Kesehatan astronot bisa terancam.
Sinar ini juga dapat memicu adanya petir.
"Solar Minimum sedang berlangsung, dan itu yang dalam."
“Hitungan Sunspot menunjukkan bahwa ini adalah salah satu yang terdalam abad ini. Medan magnet matahari menjadi lemah, memungkinkan sinar kosmik ekstra ke tata surya."
"Kelebihan sinar kosmik menimbulkan bahaya kesehatan bagi para astronot dan pelancong udara kutub, memengaruhi elektro-kimia atmosfer atas Bumi, dan dapat membantu memicu petir," katanya.

Para ilmuwan NASA pun khawatir akan adanya pengulangan Dalton Minimum yang terjadi pada 1790-1830.

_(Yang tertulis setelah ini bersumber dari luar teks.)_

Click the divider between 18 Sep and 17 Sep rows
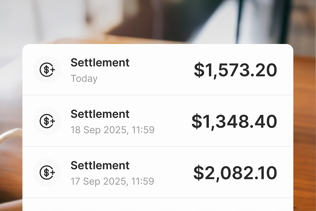The height and width of the screenshot is (211, 316). (158, 146)
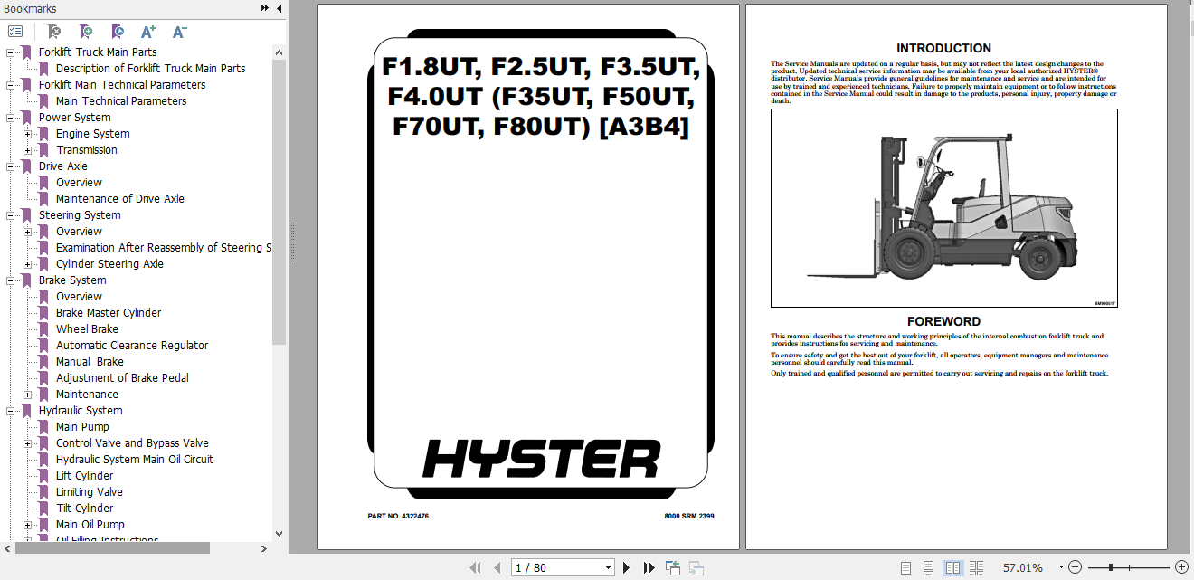The width and height of the screenshot is (1194, 580).
Task: Open the bookmark options menu
Action: (x=15, y=30)
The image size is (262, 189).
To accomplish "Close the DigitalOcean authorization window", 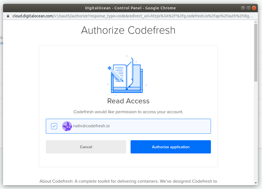I will [254, 8].
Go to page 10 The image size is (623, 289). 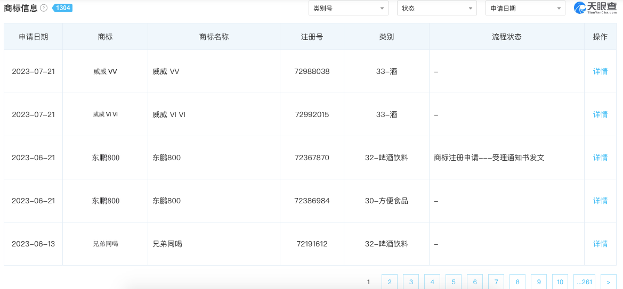tap(560, 282)
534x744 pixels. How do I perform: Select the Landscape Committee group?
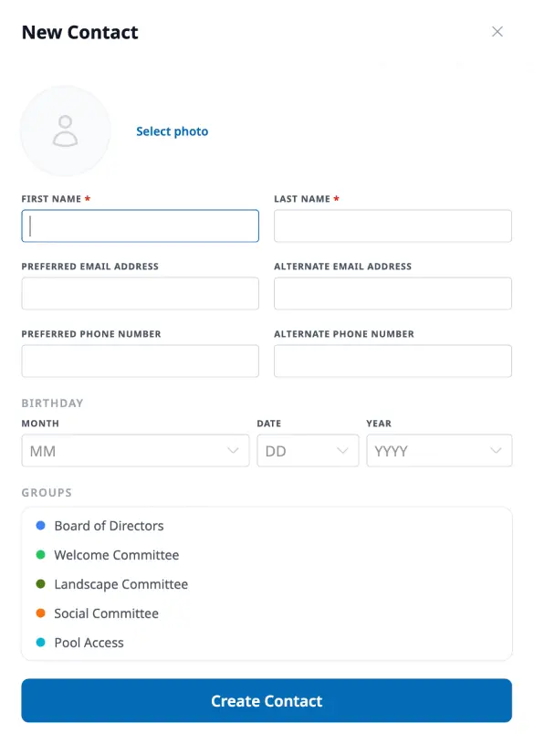[x=120, y=583]
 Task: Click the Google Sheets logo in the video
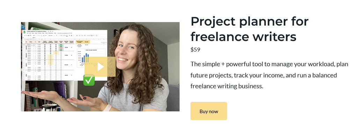point(24,32)
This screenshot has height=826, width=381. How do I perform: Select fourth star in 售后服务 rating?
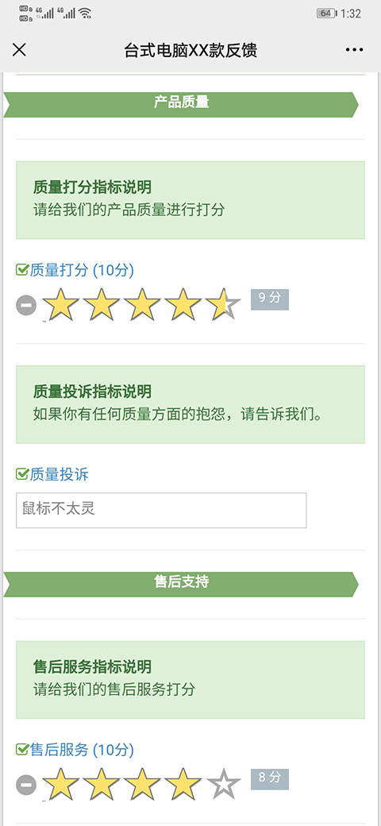point(183,785)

Fenomena tersebut membuat musim dingin berkepanjangan, susah panen, kelaparan, hingga letusan gunung api yang kuat.
Bahkan suhu anjlok hingga 2 derajat celcius selama 20 tahun.
Hal ini membuat produksi pangan duni hancur.

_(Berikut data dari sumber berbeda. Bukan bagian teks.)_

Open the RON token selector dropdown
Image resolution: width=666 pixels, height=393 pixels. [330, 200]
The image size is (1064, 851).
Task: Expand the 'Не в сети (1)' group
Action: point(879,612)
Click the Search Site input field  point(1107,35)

Maengutip dari sumber yang sama, pada 10 April 1815, letusam gunung berapi terbesar kedua dalam 2.000 tahun terjadi di Gunung Tambora di Nusa Tenggara Barat.
Letusan tersebut menewaskan setidaknya 71 ribu orang.
Satu tahun kemudian, pada 1816, terjadi musim dingin berkepanjangan yang disebut Year Without a Summer, karena terjadi salju di bulan Juli.
Sepanjang tahun ini, matahari telah kosong tanpa bintik matahari mencapai 76 persen.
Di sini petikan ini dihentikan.